Hewlett-Packard is also expected to introduce the third in its Mobile Messenger series of phones, the iPaq HW6900, which will be based on Microsoft software and come packed with five different wireless technologies, including Wi-Fi to link into short-range newtworks.
But Microsoft is far from dominating the business, as it is used to doing in personal computer and office software. While its mobile operating system runs about five million of the world's high-end wireless phones, that is only about 4 percent of the market for so- called smartphones, according to market figures from the third quarter of last year. The British company Symbian still dominates, mostly on the strength of its software in consumer smartphones, which make up 80 percent of the market. "They need some heavy hitters on their side," Nick Jones, senior European analyst at Gartner, the technology consulting firm, said of Microsoft. "They are represented by a lot of manufacturers and carriers, but not in any particular volume."

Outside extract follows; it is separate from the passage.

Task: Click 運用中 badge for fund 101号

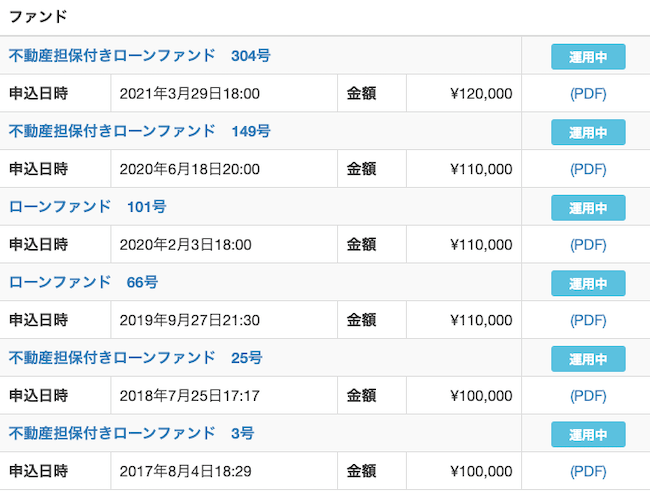Action: (x=588, y=208)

Microsoft sees its mobile niche as the discrete segment of high- end portable gadgets that are both cellular phone and miniature office, with the ability to send and receive e-mail, access the Internet and edit business documents.
"You'll hear Steve talk about these 400 million Outlook and Office customers we have and we say, 'They all carry a phone, let's make that a Windows Mobile phone,'" said Scott Horn, general manager of Microsoft's mobile division. "That's the number we look at."
But Jones said smartphones are still stuck in a niche corporate market. "They have a good message for the corporate market," he said. "It's just that that's not most of the market."
Horn agreed that Microsoft could go further, saying: "We think there's a lot more to do, a lot more growth opportunity. But this is going to be a big, big business for the company. When you talk to Steve and Bill about it, they view this as a long-term business investment, like Xbox. The strategy bet we made a couple of years ago we're really executing on that."
At the 3GSM show, the first to be held outside of Cannes, which organizers said the industry had outgrown after 15 years, some of the limelight will be on phones as mobile multimedia gadgets. But the overall tone of the conference, Jones said, will be less flashy and centered on "solid business growth."